What the exercise asks
All lines in the records that carry the string "sidebar" are to be shown.

[Saved entries]
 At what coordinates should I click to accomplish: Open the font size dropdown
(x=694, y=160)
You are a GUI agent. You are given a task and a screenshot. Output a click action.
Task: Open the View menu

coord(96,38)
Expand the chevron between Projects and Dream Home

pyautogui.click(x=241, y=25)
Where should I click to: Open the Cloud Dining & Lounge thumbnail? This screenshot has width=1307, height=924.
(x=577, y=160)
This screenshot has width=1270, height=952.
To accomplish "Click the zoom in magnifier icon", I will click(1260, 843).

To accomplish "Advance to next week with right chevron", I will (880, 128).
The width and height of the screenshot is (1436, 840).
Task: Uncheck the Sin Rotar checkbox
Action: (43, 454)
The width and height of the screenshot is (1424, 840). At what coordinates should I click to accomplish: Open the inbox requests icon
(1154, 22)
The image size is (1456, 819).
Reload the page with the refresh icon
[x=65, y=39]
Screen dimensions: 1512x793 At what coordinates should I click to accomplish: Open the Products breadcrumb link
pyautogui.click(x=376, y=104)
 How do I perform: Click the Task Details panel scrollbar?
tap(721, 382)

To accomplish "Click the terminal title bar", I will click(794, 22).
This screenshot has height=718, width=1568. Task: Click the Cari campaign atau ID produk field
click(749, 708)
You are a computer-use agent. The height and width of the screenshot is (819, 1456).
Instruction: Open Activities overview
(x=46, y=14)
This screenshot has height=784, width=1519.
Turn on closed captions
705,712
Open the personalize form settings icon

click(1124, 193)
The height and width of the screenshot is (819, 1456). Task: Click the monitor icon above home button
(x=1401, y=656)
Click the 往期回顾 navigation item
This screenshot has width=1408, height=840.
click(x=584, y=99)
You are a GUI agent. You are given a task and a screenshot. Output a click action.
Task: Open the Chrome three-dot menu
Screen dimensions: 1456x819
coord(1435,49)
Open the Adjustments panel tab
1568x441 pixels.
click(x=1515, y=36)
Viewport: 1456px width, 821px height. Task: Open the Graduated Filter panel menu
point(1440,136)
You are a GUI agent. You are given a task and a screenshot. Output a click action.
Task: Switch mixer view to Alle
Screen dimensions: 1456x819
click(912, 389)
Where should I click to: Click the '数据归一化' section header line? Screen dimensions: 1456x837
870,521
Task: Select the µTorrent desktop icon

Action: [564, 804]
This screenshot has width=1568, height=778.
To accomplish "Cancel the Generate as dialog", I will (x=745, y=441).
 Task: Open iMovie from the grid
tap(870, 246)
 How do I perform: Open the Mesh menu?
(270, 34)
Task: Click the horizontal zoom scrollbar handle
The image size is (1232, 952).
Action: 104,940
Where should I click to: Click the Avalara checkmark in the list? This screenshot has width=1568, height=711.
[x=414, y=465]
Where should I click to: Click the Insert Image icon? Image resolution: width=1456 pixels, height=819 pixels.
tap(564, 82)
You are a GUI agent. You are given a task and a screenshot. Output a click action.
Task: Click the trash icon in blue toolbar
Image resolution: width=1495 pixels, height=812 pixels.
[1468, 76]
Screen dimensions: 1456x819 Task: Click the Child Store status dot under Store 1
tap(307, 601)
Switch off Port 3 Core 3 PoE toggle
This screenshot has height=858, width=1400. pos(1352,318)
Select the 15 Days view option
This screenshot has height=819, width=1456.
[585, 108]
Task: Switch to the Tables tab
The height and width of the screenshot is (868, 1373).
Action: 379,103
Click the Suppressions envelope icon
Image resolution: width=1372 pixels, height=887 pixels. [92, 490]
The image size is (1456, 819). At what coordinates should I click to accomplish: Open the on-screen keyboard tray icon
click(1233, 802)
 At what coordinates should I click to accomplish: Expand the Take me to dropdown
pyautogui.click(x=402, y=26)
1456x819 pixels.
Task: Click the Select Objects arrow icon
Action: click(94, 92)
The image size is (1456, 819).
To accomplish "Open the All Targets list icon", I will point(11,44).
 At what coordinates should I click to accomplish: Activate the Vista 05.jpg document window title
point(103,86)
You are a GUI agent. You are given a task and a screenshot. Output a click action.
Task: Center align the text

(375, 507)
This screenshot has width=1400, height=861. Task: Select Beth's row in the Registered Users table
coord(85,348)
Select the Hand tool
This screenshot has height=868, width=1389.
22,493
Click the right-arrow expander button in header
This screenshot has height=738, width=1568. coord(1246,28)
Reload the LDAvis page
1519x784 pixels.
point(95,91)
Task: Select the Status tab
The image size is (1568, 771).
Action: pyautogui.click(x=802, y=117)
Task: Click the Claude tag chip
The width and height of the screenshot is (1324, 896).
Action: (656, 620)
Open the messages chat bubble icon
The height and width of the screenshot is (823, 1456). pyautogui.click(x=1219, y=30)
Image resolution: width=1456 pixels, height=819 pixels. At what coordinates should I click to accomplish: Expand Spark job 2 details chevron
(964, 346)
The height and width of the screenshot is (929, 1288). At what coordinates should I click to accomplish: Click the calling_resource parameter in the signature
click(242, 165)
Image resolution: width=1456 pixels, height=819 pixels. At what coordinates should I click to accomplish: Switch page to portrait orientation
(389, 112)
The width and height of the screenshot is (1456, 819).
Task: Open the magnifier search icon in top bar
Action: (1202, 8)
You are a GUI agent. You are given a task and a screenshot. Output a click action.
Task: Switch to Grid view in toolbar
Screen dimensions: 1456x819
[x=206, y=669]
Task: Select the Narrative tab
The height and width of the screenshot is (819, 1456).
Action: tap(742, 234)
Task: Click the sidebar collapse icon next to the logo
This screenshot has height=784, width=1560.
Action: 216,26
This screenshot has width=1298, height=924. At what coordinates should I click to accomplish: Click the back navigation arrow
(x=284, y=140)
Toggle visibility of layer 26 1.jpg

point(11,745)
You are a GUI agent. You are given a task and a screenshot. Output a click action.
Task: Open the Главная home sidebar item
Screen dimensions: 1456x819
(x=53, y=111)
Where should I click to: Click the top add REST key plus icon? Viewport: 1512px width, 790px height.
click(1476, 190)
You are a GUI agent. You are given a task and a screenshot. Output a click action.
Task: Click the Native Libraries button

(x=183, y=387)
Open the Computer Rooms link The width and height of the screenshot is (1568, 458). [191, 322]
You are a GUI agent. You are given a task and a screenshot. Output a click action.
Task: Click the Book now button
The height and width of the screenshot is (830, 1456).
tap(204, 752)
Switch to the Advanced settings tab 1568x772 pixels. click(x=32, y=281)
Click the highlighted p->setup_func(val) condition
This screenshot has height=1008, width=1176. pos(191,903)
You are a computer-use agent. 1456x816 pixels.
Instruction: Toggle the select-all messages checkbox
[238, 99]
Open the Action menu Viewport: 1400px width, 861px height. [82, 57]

Written answer
Task: Click the sidebar collapse icon next to the logo
Task: Open the Главная home sidebar item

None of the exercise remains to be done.